Data to examine |
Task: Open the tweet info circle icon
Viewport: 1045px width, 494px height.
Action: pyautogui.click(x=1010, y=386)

* * *

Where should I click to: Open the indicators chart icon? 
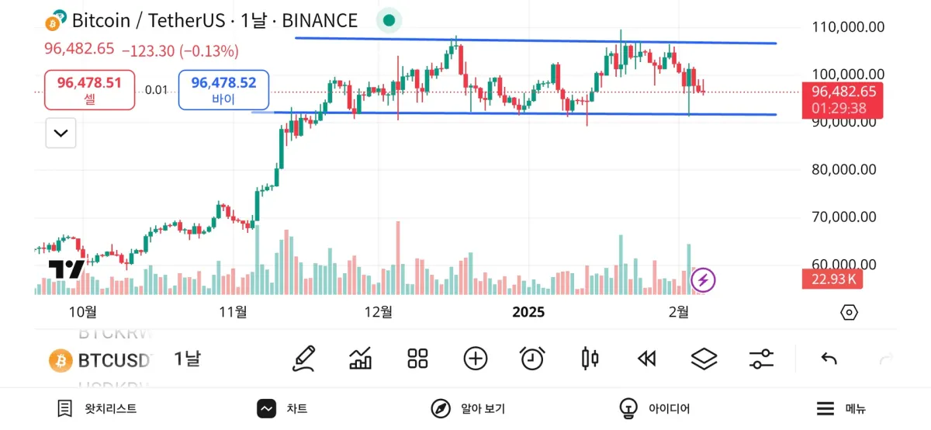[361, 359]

...

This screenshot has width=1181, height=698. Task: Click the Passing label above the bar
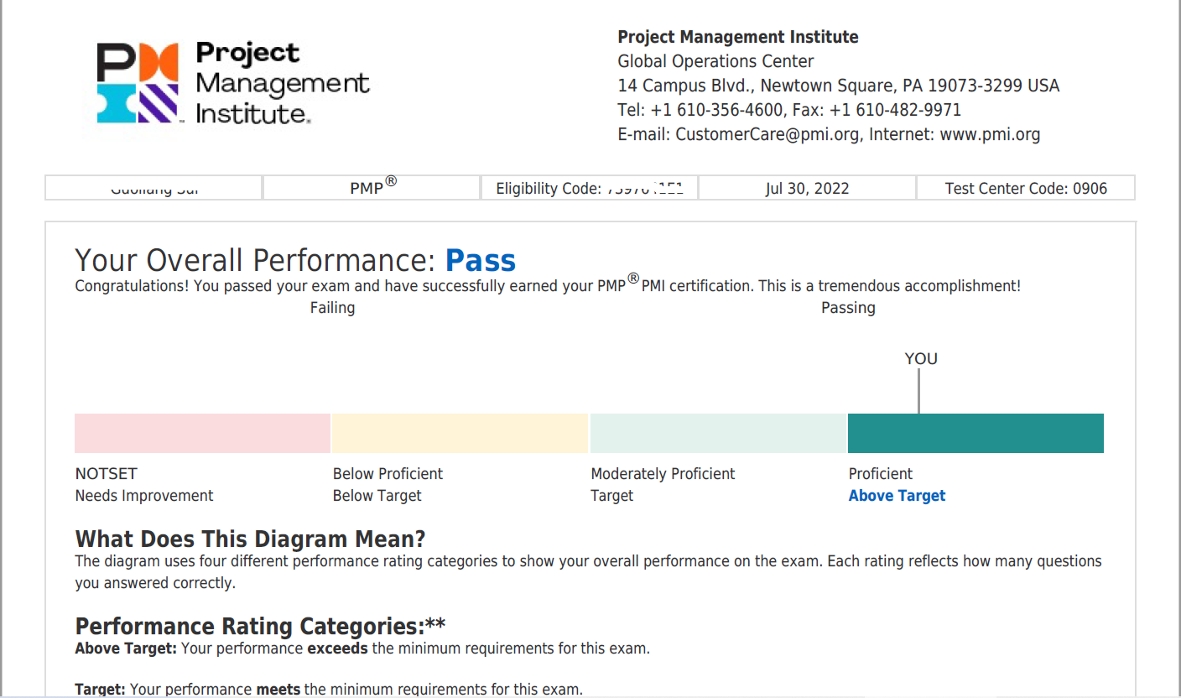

Work to complete | Among the lines of the data above, count those holding "Task" and state only the number.

Exercise output | 2